Sure, here is the situation where I faced this problem:
import pyxu.operator as pxop
A = pxop.NullOp((1000, 10))
B = pxop.SquaredL2Norm(dim=1000)
C = B * A
print(A.lipschitz, B.lipschitz)
print(C.lipschitz)
print(C.estimate_lipschitz())
Thanks; I now understand why my previous example did not trigger any warning. (A subtle bug in Operator.asop()
which was introduced with the new Lipschitz API.
Your PR is accepted, albeit I will reformulate the fix to be safer.
Motivation: if one of the operator has a 0-valued Lipschitz constant and the other is set to infinity (either it is actually infinity or it has not been computed yet), then the machine tries to multiply 0 and inf and raises a warning.
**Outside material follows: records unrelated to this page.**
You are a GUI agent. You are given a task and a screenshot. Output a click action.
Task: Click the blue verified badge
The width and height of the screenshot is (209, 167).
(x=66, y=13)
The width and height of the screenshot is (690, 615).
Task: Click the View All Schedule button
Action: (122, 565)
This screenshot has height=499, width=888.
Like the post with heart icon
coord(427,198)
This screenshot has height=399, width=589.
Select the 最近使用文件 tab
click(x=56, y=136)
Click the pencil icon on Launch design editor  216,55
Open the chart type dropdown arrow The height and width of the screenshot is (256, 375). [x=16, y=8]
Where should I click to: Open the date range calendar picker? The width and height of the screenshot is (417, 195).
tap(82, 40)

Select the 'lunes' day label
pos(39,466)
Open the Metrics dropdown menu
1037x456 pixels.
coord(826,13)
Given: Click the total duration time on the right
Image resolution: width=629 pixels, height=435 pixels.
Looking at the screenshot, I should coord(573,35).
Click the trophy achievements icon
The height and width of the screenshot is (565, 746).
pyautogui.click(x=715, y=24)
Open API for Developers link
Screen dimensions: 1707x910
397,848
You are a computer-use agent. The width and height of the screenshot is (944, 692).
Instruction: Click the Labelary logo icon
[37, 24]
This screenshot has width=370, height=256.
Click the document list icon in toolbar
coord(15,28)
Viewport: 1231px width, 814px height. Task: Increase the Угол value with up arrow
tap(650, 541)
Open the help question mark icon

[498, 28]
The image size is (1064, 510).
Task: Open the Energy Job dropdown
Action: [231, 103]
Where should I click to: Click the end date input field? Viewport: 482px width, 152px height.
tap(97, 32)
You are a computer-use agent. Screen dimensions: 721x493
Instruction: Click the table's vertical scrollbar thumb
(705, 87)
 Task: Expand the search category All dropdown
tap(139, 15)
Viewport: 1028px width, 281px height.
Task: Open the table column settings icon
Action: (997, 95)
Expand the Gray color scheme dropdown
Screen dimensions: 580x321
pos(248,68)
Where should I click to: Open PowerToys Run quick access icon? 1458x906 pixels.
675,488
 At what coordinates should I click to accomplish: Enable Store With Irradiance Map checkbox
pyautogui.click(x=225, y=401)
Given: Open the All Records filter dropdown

Solution: If one of the operators has a 0-valued Lipschitz constant, then it s possible to determine the value of the Lipschitz of the composed operators. Indeed, a 0-valued Lipschitz implies that the operator is itself constant, thus the composition of the operators is also constant, so that the output Lipschitz value is still 0. This commit implements this small change.